Il y a des centaines de cierges dans la chapelle. Pendant plus de deux heures, le père Mangin s’occupe à les disposer à l’intérieur et à l’extérieur. L’illumination qui dure toute la nuit doit se remarquer dans un rayon de plusieurs kilomètres. Autour, les hommes dorment. Ils se foutent de tout, du curé, de ses cierges, de vivre -ou de mourir, de la guerre, du Viet-minh, du courage, de la défaite, de l’avenir… Ils dorment comme des masses inertes tandis que seul dans sa chapelle, au centre des étincelants flambeaux, le père Mangin prie pour eux.

 

De la nuit entière il ne se passe rien. Et à l’aube lorsque les premiers hommes sont tirés de leur sommeil par la lueur du jour, le calme est toujours absolu. Quelques cierges achèvent de se consumer, de faibles flammes dansent encore sur des blocs de cire fondue.

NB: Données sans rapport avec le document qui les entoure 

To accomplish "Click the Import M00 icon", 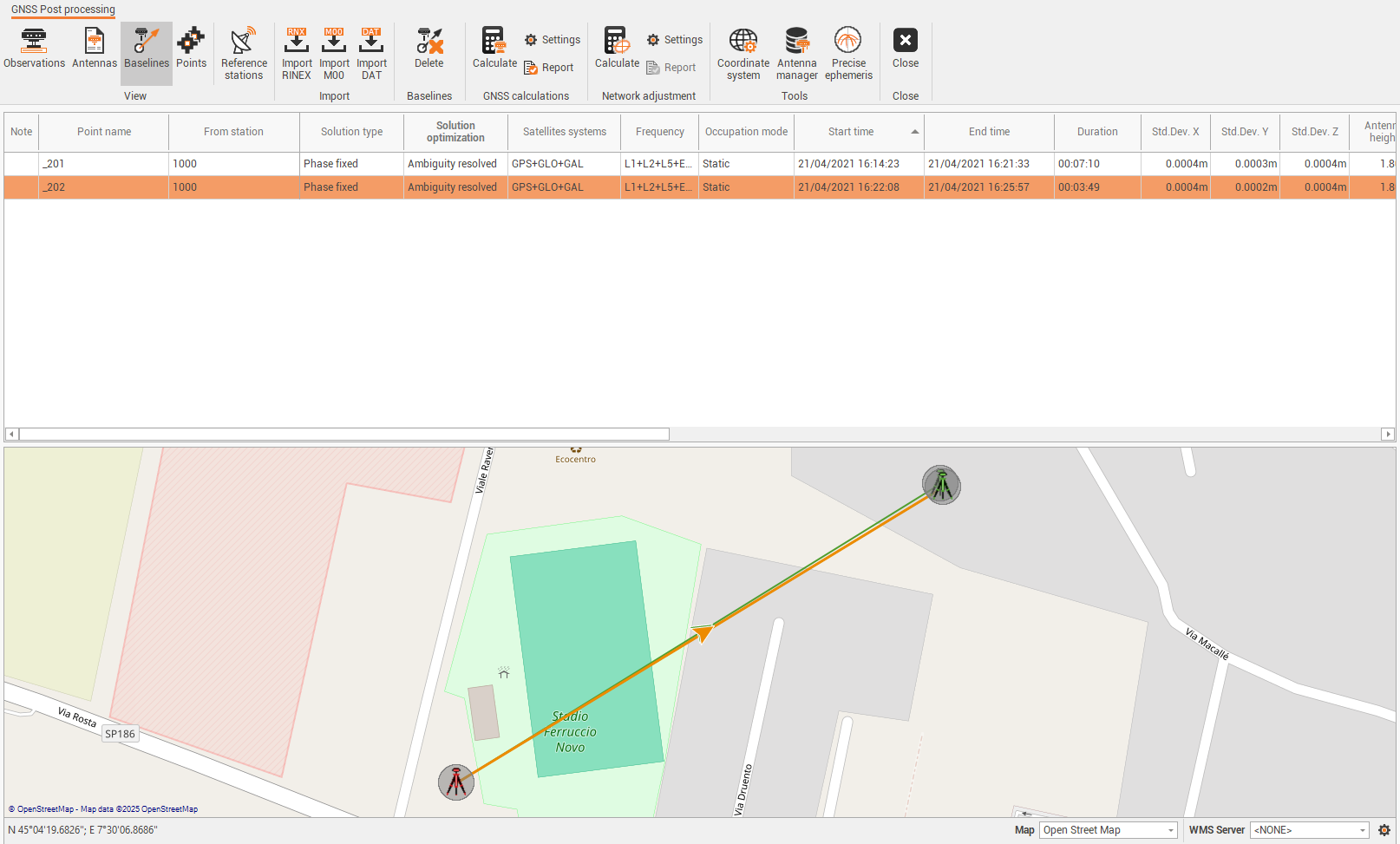I will click(334, 54).
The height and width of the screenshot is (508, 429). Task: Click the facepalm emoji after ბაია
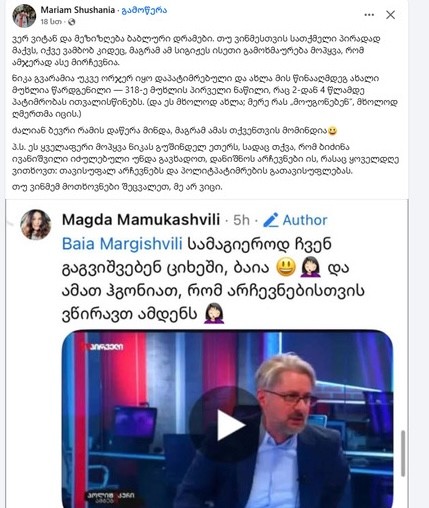[x=311, y=267]
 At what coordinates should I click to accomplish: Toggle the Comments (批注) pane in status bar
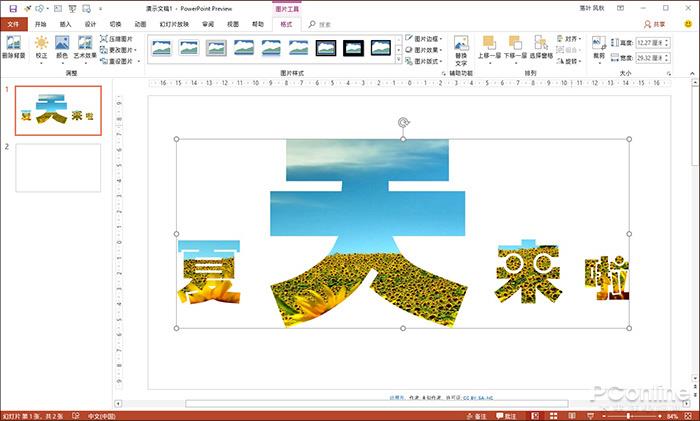pyautogui.click(x=507, y=415)
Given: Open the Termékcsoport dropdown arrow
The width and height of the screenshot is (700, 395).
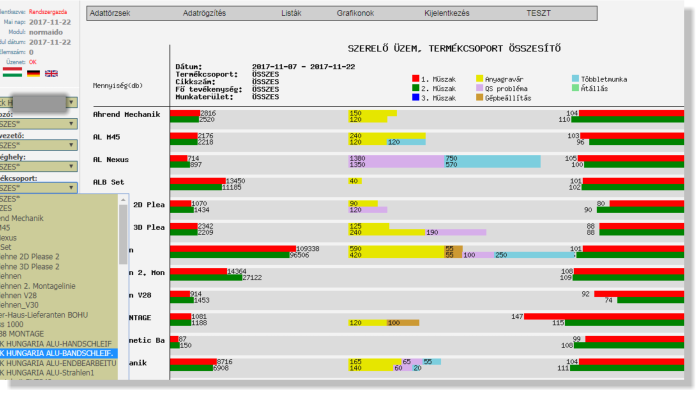Looking at the screenshot, I should pos(71,188).
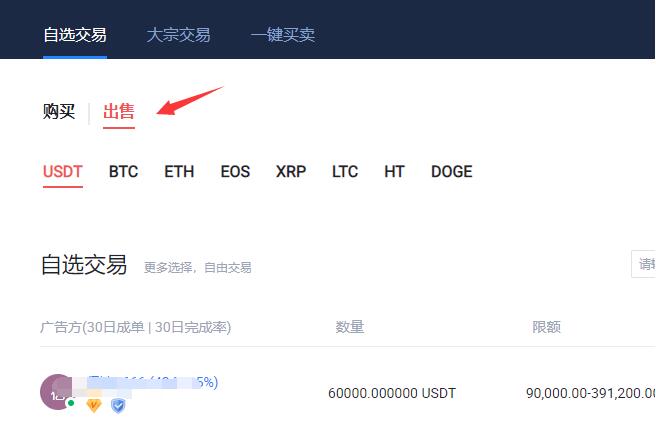The image size is (656, 434).
Task: Switch to the 大宗交易 tab
Action: (178, 35)
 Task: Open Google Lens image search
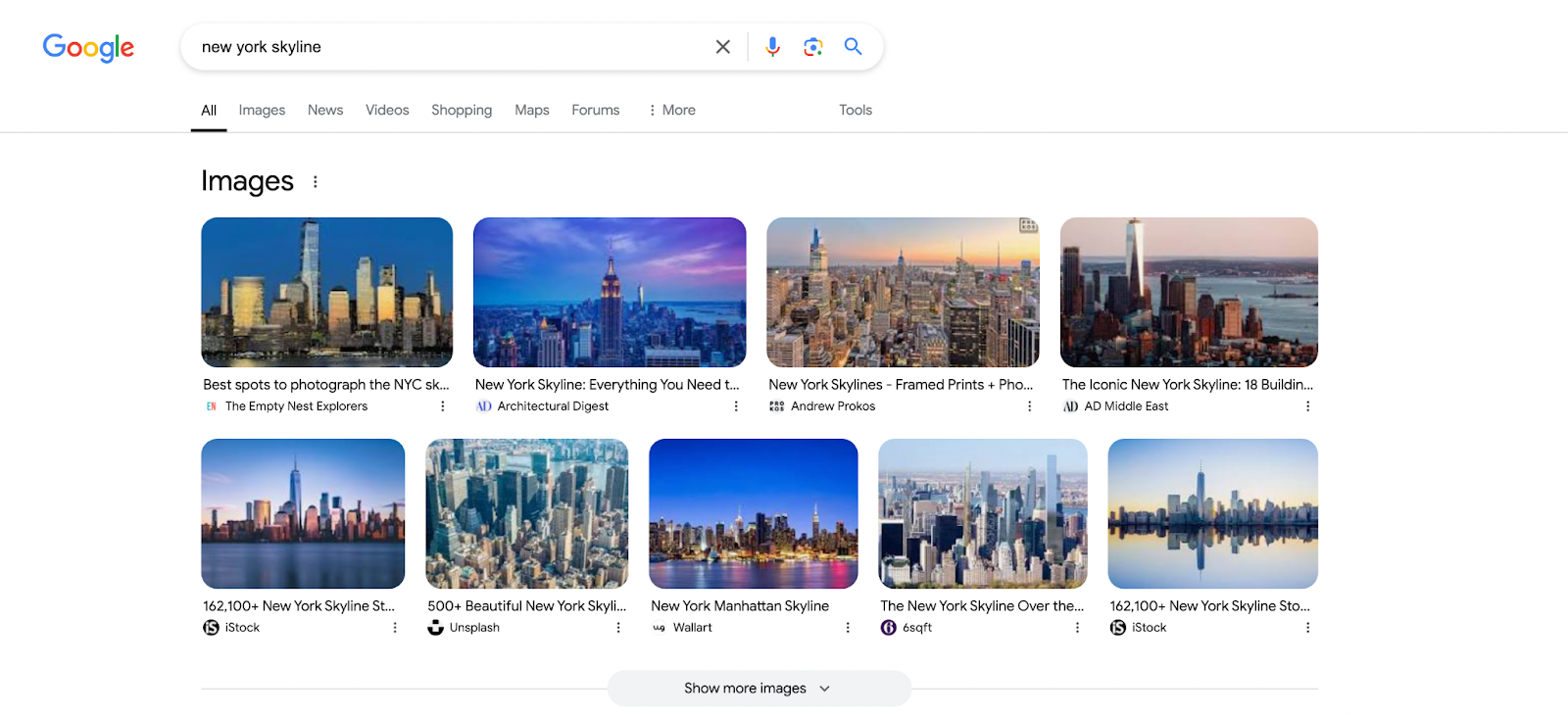[812, 47]
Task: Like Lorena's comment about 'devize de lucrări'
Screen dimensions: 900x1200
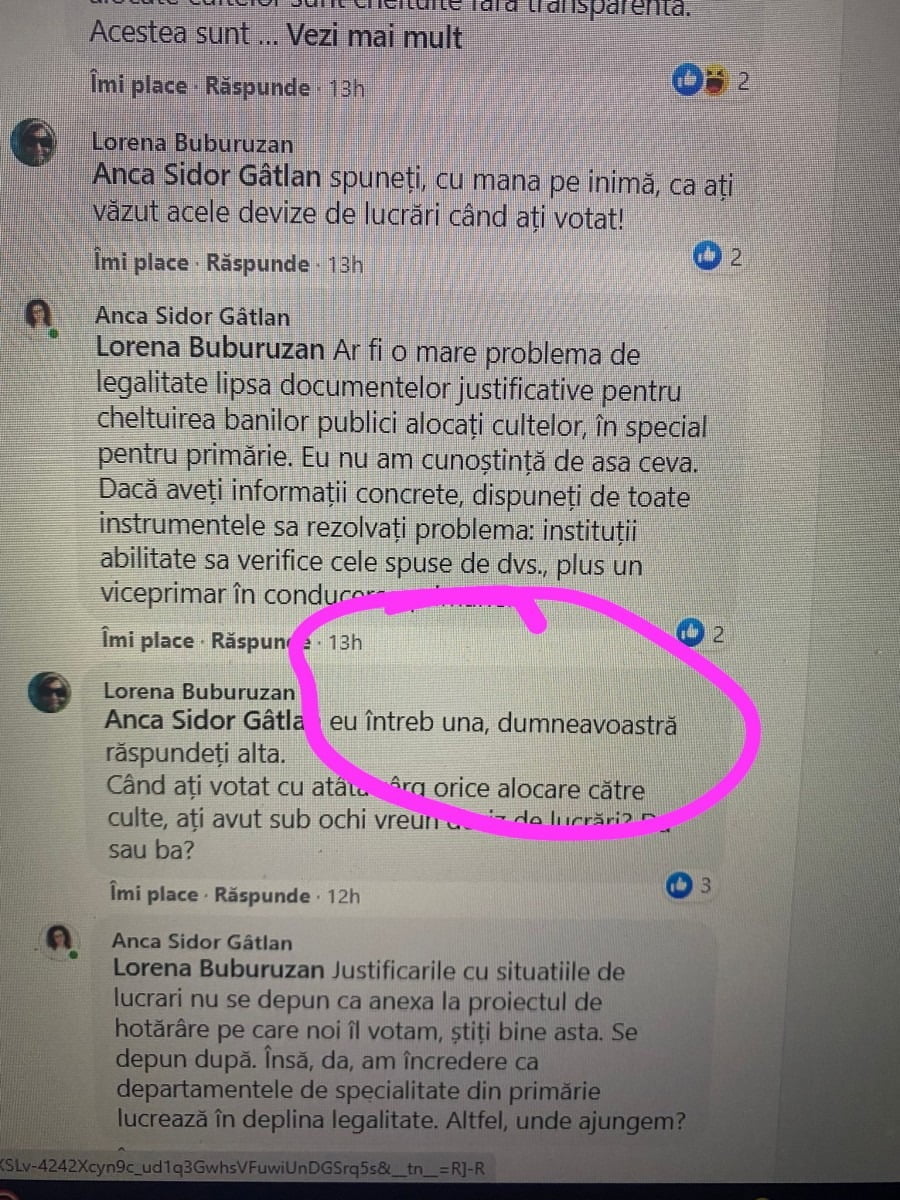Action: coord(141,264)
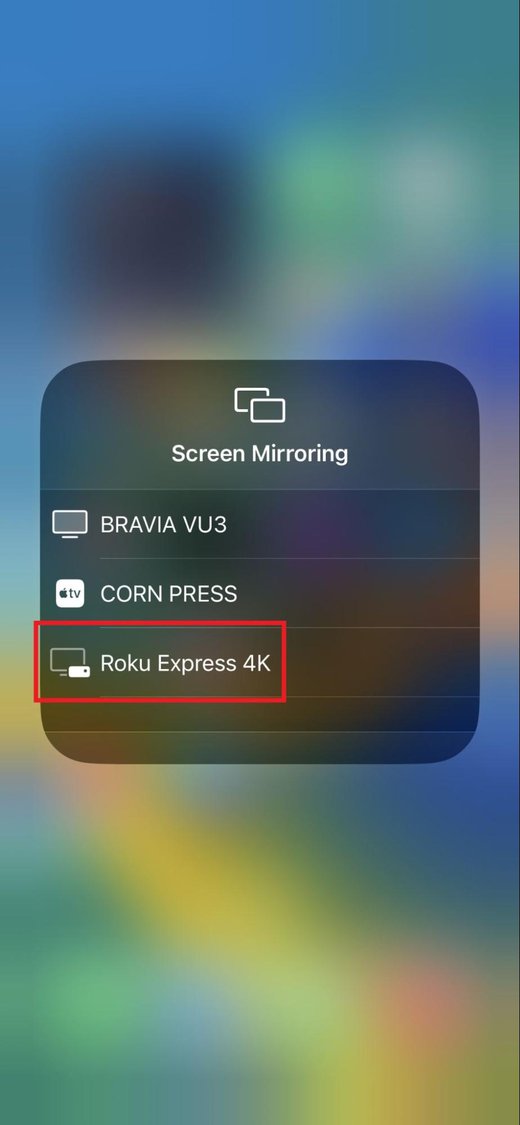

Mattei a puisé dans son sommeil des forces nouvelles, il réveille les sous-officiers.

« Tout le monde debout ! On fout le camp ! Maintenant, c’est notre tour. »

Une demi-heure plus tard, une colonne s’est formée, elle quitte Na-Cham. Les hommes qui se traînent sans conviction provoquent chez Mattei un violent réflexe d’indignation :

« Klauss ! En ordre, la colonne ! Et au pas jusqu’à Lang-Son ! Que personne n’oublie que nous, nous ne sommes pas des vaincus. »

Et la longue marche commence sur la R. C. 4 abandonnée. En ordre, comme l’a voulu Mattei, les restes de la 2ecompagnie progressent à l’allure lente et lourde de la Légion étrangère. Derrière eux, instinctivement, les survivants des disciplinaires sénégalais trouvent et adoptent la même cadence.

La colonne traverse Dong-Dang sans rencontrer une âme, et le 15 octobre à 19 heures, elle pénètre dans Lang-Son.

 

Mattei croyait trouver une ville dans laquelle on se préparait à repousser l’ennemi, sur laquelle on avait reporté tous les espoirs. Dans la Haute-Région, depuis le 3 octobre, c’était la défaite ; le 15, à Lang-Son, c’est la honte.

Tout est intact mais tout est désert. Des cent mille habitants il ne reste que quelques attardés. Il reste aussi le P. C. Constans et sa « Garde Royale ». Le colonel a voulu partir le dernier. Mattei renonce à le voir. Il installe ses hommes et traîne avec « sa bande » dans la cité qui, dans quelques jours, tombera sans combattre, entre les mains de l’ennemi auquel elle ouvrira les portes du Tonkin.

Mattei rencontre Burgens. Le sergent-major lui aussi a prévu les événements ; il a stocké tous les cadenas de la ville, il en a fait venir d’Hanoï, il vient de les revendre à prix d’or à tous les fuyards qui désiraient boucler leur cantine.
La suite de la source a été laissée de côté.